On Tue, 28 Apr 2020 16:48:45 +0200,
Nicholas Johnson wrote:
> 
> > > > >
> > > > > FWIW, I have a fiji board in a desktop system and it worked fine when
> > > > > this code was enabled.
> > > >
> > > > Is the new DC code used for Fiji boards?  IIRC, the audio component
> > > > binding from amdgpu is enabled only for DC, and without the audio
> > > > component binding the runtime PM won't be linked up, hence you can't
> > > > power up GPU from the audio side access automatically.
> > > >
> > > 
> > > Yes, DC is enabled by default for all cards with runtime pm enabled.
> > 
> > OK, thanks, I found that amdgpu got bound via component in the dmesg
> > output, too:
> > 
> > [   21.294927] snd_hda_intel 0000:08:00.1: bound 0000:08:00.0 (ops amdgpu_dm_audio_component_bind_ops [amdgpu])
> > 
> > This is the place soon after amdgpu driver gets initialized.
> > Then we see later another initialization phase:
> > 
> > [   26.904127] rfkill: input handler enabled
> > [   37.264152] [drm] PCIE GART of 1024M enabled (table at 0x000000F400000000).
> > 
> > here shows 10 seconds between them.  Then, it complained something:
> > 
> > 
> > [   37.363287] [drm] UVD initialized successfully.
> > [   37.473340] [drm] VCE initialized successfully.
> > [   37.477942] amdgpu 0000:08:00.0: [drm] Cannot find any crtc or sizes
> 
> The above would be me hitting WindowsKey+P to change screens, but with 
> no DisplayPort attached to Fiji, hence it unable to find crtc.
> 
> > 
> > ... and go further, and hitting HD-audio error:
> > 
> That would be me having attached the DisplayPort and done WindowsKey+P 
> again.
> 
> > [   38.936624] [drm] fb mappable at 0x4B0696000
> > [   38.936626] [drm] vram apper at 0x4B0000000
> > [   38.936626] [drm] size 33177600
> > [   38.936627] [drm] fb depth is 24
> > [   38.936627] [drm]    pitch is 15360
> > [   38.936673] amdgpu 0000:08:00.0: fb1: amdgpudrmfb frame buffer device
> > [   40.092223] snd_hda_intel 0000:08:00.1: azx_get_response timeout, switching to polling mode: last cmd=0x00170500
> > 
> > After this point, HD-audio communication was screwed up.
> > 
> > This lastcmd in the above message is AC_SET_POWER_STATE verb for the
> > root node to D0, so the very first command to power up the codec. 
> > The rest commands are also about the power up of each node, so the
> > whole error indicate that the power up at runtime resume failed.
> > 
> > So, this looks to me as if the device gets runtime-resumed at the bad
> > moment?
> It does.
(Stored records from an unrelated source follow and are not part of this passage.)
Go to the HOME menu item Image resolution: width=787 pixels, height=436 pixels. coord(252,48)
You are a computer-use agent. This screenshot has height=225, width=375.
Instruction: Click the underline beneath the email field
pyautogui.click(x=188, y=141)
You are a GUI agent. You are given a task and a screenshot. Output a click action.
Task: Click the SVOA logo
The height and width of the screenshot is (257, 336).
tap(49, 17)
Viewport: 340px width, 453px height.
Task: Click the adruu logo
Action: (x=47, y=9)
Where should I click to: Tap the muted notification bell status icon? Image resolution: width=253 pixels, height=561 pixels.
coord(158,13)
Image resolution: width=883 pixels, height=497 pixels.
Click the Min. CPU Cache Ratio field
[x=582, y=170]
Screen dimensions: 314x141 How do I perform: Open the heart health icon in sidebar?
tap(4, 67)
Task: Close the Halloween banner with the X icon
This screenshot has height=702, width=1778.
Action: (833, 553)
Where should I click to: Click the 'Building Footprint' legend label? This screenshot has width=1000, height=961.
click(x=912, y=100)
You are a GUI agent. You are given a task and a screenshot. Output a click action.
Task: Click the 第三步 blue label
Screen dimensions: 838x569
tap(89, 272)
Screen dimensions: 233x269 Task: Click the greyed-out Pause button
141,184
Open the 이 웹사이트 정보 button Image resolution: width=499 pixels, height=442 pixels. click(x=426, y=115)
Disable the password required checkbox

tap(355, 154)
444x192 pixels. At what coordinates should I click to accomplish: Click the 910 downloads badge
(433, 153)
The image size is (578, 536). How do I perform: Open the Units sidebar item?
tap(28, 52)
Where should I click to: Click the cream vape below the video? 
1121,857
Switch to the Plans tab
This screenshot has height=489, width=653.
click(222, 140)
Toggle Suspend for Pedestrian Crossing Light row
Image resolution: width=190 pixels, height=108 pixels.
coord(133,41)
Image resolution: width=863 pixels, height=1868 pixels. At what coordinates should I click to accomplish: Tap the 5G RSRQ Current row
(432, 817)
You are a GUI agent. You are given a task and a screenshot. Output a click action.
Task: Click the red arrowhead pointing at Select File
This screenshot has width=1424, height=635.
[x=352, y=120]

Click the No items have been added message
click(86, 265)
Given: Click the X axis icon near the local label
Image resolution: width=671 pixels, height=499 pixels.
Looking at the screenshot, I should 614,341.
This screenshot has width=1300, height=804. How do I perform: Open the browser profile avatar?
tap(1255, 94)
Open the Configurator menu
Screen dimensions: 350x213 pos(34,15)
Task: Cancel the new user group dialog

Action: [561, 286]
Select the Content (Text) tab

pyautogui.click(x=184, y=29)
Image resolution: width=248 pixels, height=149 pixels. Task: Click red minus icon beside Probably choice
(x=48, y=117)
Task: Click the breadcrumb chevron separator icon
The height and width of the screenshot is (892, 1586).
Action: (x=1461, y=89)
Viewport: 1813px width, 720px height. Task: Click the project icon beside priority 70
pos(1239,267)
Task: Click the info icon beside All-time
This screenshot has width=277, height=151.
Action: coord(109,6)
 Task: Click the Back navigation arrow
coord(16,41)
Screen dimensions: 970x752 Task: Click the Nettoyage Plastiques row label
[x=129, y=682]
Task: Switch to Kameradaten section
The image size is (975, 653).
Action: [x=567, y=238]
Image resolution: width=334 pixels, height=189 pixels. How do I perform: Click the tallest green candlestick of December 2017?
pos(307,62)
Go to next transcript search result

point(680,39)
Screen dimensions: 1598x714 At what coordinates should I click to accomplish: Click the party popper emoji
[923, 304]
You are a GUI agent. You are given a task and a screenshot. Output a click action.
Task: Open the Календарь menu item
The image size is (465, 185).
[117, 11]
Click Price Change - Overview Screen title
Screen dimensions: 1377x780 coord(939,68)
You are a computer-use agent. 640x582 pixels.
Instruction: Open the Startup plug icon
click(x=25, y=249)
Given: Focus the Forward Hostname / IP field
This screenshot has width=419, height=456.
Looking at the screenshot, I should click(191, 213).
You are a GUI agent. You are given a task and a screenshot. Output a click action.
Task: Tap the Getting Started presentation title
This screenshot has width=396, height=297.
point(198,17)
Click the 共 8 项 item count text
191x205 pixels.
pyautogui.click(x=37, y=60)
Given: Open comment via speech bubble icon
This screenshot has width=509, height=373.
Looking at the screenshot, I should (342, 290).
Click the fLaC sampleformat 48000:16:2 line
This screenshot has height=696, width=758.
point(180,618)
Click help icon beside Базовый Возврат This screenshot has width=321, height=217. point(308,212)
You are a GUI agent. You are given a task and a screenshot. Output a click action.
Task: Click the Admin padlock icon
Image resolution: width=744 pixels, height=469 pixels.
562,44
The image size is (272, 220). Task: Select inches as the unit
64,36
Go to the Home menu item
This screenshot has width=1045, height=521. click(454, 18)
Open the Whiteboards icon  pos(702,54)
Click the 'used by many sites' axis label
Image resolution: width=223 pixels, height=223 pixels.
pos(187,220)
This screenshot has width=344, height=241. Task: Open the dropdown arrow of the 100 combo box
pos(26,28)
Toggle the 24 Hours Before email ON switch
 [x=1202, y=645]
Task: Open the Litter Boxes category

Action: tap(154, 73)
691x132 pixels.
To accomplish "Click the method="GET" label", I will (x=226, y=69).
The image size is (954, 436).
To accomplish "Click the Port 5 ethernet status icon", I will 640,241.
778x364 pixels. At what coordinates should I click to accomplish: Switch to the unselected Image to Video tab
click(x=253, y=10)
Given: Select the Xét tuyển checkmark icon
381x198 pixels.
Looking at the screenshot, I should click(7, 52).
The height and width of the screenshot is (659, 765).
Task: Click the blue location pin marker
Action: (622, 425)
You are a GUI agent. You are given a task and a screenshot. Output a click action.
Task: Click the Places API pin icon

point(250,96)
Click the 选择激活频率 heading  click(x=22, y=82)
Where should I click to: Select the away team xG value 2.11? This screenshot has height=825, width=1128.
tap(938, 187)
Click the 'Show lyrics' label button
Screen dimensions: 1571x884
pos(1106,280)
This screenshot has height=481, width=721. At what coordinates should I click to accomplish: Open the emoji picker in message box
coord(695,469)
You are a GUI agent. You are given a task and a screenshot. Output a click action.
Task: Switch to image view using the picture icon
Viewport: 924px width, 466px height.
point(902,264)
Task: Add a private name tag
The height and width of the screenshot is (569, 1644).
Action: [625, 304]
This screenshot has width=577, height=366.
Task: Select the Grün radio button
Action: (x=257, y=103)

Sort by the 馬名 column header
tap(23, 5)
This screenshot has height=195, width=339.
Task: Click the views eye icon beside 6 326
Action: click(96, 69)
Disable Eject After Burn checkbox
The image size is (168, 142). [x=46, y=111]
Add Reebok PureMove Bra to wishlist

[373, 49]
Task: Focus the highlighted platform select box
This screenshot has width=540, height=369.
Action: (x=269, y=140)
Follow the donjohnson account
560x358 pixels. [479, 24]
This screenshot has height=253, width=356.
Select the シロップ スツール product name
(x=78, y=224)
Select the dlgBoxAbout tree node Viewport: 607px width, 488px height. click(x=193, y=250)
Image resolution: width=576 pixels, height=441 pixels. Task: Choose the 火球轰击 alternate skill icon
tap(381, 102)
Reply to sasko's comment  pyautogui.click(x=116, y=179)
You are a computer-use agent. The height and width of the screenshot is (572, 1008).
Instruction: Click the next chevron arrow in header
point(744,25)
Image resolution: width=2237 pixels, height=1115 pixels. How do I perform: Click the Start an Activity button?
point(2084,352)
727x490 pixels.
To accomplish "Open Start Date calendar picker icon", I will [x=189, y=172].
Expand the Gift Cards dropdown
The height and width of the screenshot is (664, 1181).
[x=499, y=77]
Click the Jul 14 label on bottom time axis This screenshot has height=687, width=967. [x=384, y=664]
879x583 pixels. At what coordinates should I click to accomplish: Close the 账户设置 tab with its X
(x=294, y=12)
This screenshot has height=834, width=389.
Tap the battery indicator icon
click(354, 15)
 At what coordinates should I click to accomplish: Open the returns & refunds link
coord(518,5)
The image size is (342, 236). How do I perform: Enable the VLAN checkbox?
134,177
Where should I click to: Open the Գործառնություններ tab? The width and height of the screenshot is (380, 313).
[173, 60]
However, this is not going to be easy to pin down.
> 
> I moved from Arch to Ubuntu, and it behaves differently. I cannot 
> trigger the bug in Ubuntu. Plus, it puts the GPUs asleep, even if 
> attached at boot, unlike Arch. I will continue to try to trigger it. But 
> even if this is a problem with the Linux distribution, it should not be 
> able to trigger a kernel mode bug, so we should persist with finding it.

Sure, that's a bug to be fixed.

This made me thinking what happens if we load the HD-audio driver very
late.  Could you try to blacklist snd-hda-intel module, then load it
manually after plugging the DP monitor and activating it?

Also, could you track who called the problematic power-up sequence,
e.g. by adding WARN_ON_ONCE()?

Last but not least, please check /proc/asound/card1/eld#* files (there
are both card0 and card1 or such that contain eld#* files, and one is
for i915 and another for amdgpu) before and after plugging.  This
shows whether the audio connection was recognized or not.


thanks,

Takashi

--- a/sound/hda/hdac_controller.c
+++ b/sound/hda/hdac_controller.c
@@ -224,6 +224,7 @@ void snd_hdac_bus_update_rirb(struct hdac_bus *bus)
 			dev_err_ratelimited(bus->dev,
 				"spurious response %#x:%#x, last cmd=%#08x\n",
 				res, res_ex, bus->last_cmd[addr]);
+			WARN_ON_ONCE(1);
 		}
 	}
 }